Chinese developer Country Garden has agreed to sell its minority stake in the mall business of embattled peer Dalian Wanda Group for RMB 3.07 billion ($428 million), as the heavily indebted builder continues to liquidate assets amid a protracted funding crisis.
The disposal of its 1.79 percent stake in Zhuhai Wanda Commercial Management Group, which managed 494 malls in China as of November, comes a day after Country Garden narrowly averted an onshore default by repaying a RMB 800 million ($111 million) bond. China’s largest developer by sales in 2022 had defaulted on a $15.4 million offshore coupon payment in October.
“(Country Garden) is actively resolving the periodic liquidity pressure. As the Group only holds a minority interest in (Zhuhai Wanda), the company is of the view that it will be beneficial to the company that the disposal can lock in a more appropriate transaction price and exit path in advance to avoid the significant uncertainty of the timing of and amount realised in a future exit and effectively protect the realisation value of the company’s strategic investment assets,” the company said in a stock exchange filing on Thursday announcing the planned disposal.

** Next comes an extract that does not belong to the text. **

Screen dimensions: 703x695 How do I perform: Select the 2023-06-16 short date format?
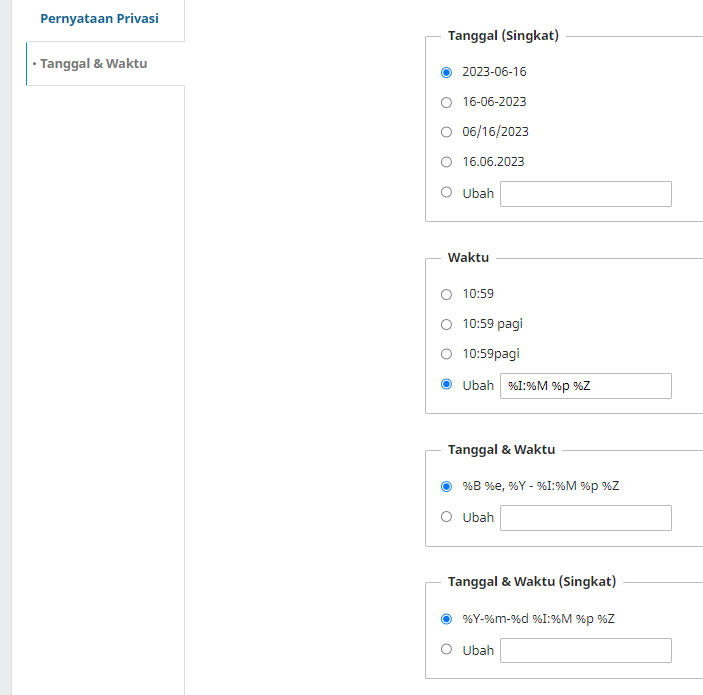[446, 72]

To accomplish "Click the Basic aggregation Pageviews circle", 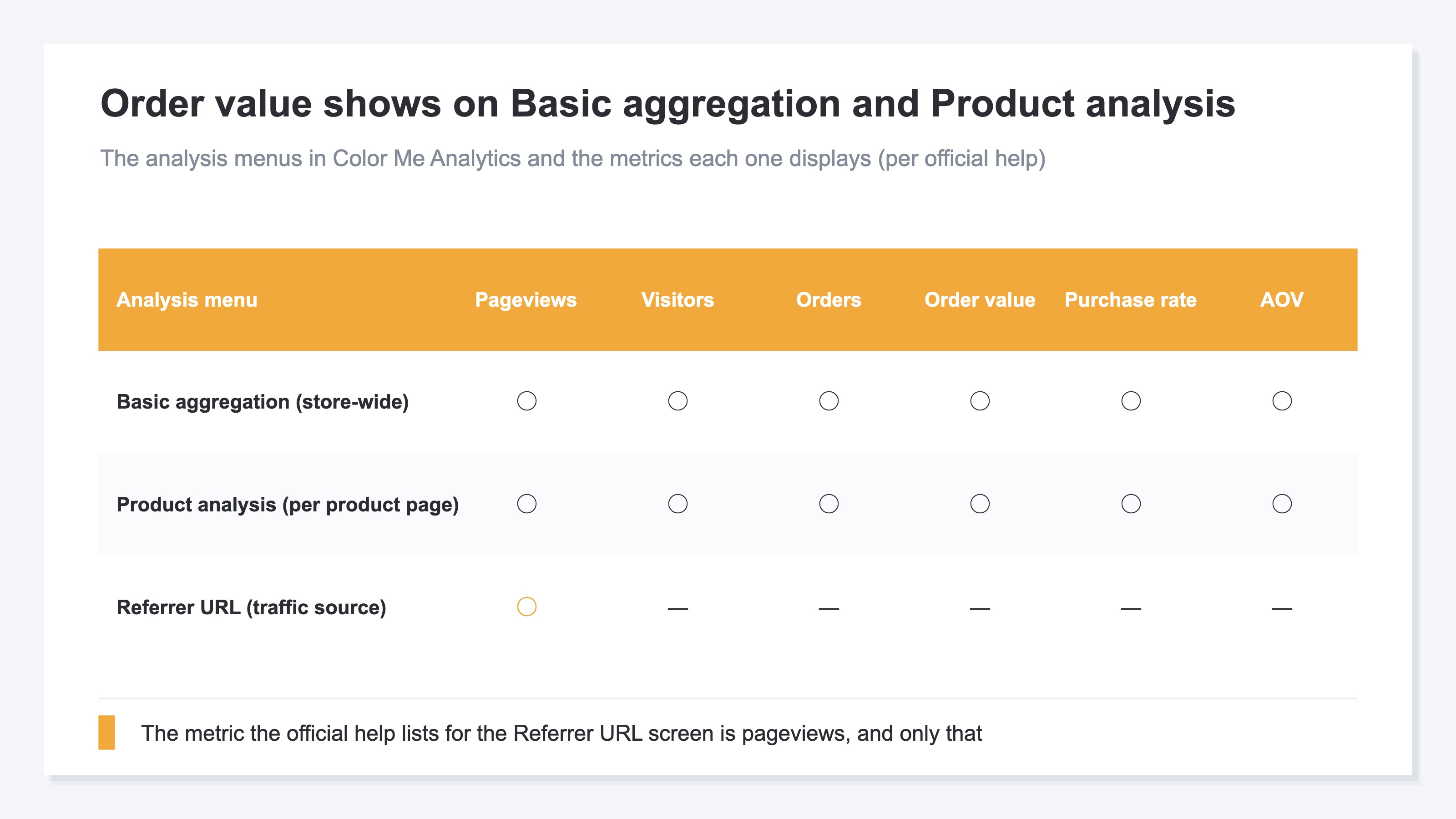I will 526,401.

Country Garden’s announcement came a day before Chinese supermarket chain operator Yonghui Superstores also said that it was planning to sell a minority stake in Dalian Wanda Commercial Management Group, the holding company of Zhuhai Wanda.
Selling on Installment
Country Garden said it is selling its stake in Zhuhai Wanda back to Dalian Wanda Commercial as it seeks to restructure its offshore debt.
The Foshan-based developer is set to be compensated for its shares in three installments, with the final payment due no later than March 2024. Upon completion of the proposed transaction, Country Garden will cease to have any equity interest in the mall operator.

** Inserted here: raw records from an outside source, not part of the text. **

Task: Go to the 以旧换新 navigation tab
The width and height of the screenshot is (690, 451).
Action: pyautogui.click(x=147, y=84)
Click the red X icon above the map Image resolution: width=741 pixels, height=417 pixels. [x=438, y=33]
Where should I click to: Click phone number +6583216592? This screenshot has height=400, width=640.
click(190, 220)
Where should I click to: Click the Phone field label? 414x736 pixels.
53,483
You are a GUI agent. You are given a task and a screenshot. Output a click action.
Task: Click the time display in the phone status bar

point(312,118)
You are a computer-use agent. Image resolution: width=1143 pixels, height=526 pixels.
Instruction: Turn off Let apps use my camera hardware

Despite its own distress, and Wanda’s desperate circumstances, Country Garden is selling back the shares it had acquired in July 2021 for virtually the same value in US dollar terms. The company had invested RMB 3.23 billion (then $500 million) as part of a RMB 38 billion equity infusion by a consortium of investors including Hong Kong-based private equity firm PAG, Ant Group, Tencent, and CITIC Capital, among others, according to Zhuhai Wanda’s draft application for a listing on the Hong Kong stock exchange.
The equity investment, which took place between July and August 2021, saw the investors acquiring 21.17 percent of Zhuhai Wanda at a pre-money valuation of RMB 180 billion ($28 billion). The consortium was led by PAG, which picked up a 9.9999 percent stake for $2.8 billion.

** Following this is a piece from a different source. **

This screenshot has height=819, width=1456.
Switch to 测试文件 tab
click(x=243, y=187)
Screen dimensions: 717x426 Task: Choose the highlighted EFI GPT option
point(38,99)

Under the terms of the equity investment, Wanda agreed to repay investors RMB 30 billion ($4.2 billion) plus interest if Zhuhai Wanda failed to list by the end of 2023. Zhuhai Wanda has since made four unsuccessful attempts to list its shares on the Hong Kong bourse, most recently in June.
The listing’s failure saw Dalian Wanda Group’s billionaire chairman Wang Jianlin ceding control of Zhuhai Wanda earlier this week, with PAG and other investors increasing their combined stake in the mall developer to 60 percent. Wang, who built Wanda into China’s largest mall developer, saw his holding reduced to 40 percent from 78 percent.
Dalian Homeboy Buys In
Following Country Garden’s notice to the Hong Kong exchange, Yonghui Superstores announced the planned sale of its 1.43 percent stake in Dalian Wanda Commercial for RMB 4.5 billion ($635 million), with the company set to be paid in eight phases concluding in September 2025.
The buyer of Yonghui’s stake is a unit of Dalian Yifang Group, a holding company controlled by long-time Wang Jianlin confederate Sun Xishuang. Dalian Yifang has invested in hospitality, healthcare, sports, financial services, and education, and had sold a 1.5 percent stake in Dalian Wanda Commercial to Yonghui for RMB 3.5 billion in December 2018.
Backed by e-commerce giant JD.com, Fuzhou-based Yonghui has also faced challenges in the past few years, with the company’s nationwide store count falling to 1,033 at the end of 2022 from nearly 1,500 stores in 2019.
“The purpose of the transaction is to revitalise the company’s assets, which is in line with the company’s strategy of reducing investments,” Yonghui said in the announcement, adding that the transaction is subject to shareholders’ approval.
Tough Times
Country Garden has seen its sales plummet amidst China’s property market slump. The company recorded sales of RMB 6.11 billion in November, a 76.51 percent year-on-year decline. That followed an 81.1 percent year-on-year drop in October, the biggest drop in six years and coming after a 80.7 percent decline in September.
“The negative outlook reflects Fitch’s view that the sector’s challenging operating and funding environment may persist, further dampening the company’s financial flexibility,” ratings agency Fitch said in a November commentary.
In November, Chinese insurer Ping An Group offloaded its entire 4.9 percent stake in the cash-strapped developer and refuted reports that it would take over the company.